The end of the testing consortia as we know it?
I think there’s now a one in three chance that we’ll look back in a year and say that this story was the beginning of the end of the Common Core testing consortia.
PARCC and Smarter Balanced were designed to serve as the cornerstone of the new standards: They were to ensure that the new standards were actually taught, that we collectively set the expectations bar at college- and career-readiness, that states lost the incentive to lower their cut scores, and so on.
Alabama’s decision to drop out of both consortia and choose a battery of ACT exams is enormous. This is the “Plan B” that many states—concerned about the reliability and cost of the consortia-developed tests—have been looking for. It enables a state to remain committed to tough standards and rigorous assessments without putting all of their eggs in the basket of a fragile multi-state entity.
From this point forward, more and more states may reason that ACT is likelier to have its tests ready to go come spring 2015 at a price that is certain and without all of the potential problems inherent in a multi-state procurement-practice-policy initiative.

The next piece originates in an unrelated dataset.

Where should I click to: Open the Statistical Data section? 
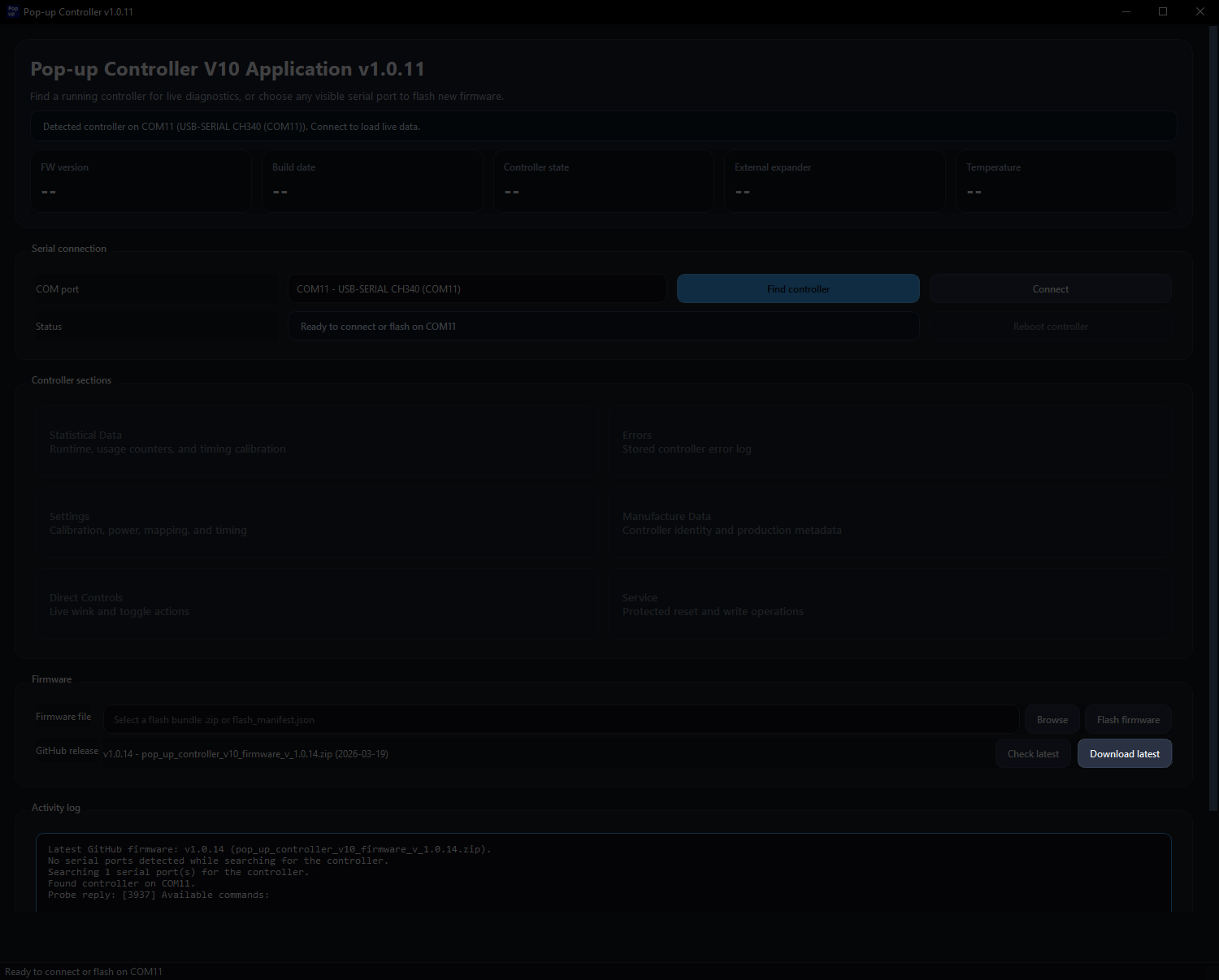point(317,441)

Translation: There’s a nontrivial chance that we’re about to see an exodus from PARCC and SB. If that happens, the implications will be profound and the questions numerous.
How many and which states remain? Will the consortia be financially sustainable? Will we be able to compare state results? Do states also start to fragment when it comes to the standards themselves?
To be clear, the ACT route may turn out to be equally (or even more) rigorous as the consortia. But this is a development that was not intended five years ago.
Lastly, one of the most fascinating aspects of this entire story is that, under this scenario, the testing consortia are ultimately undermined not by charges that they are part of an effort tantamount to unlawfully nationalizing curriculum but by the combination of a competing assessment system and state chiefs acting rationally.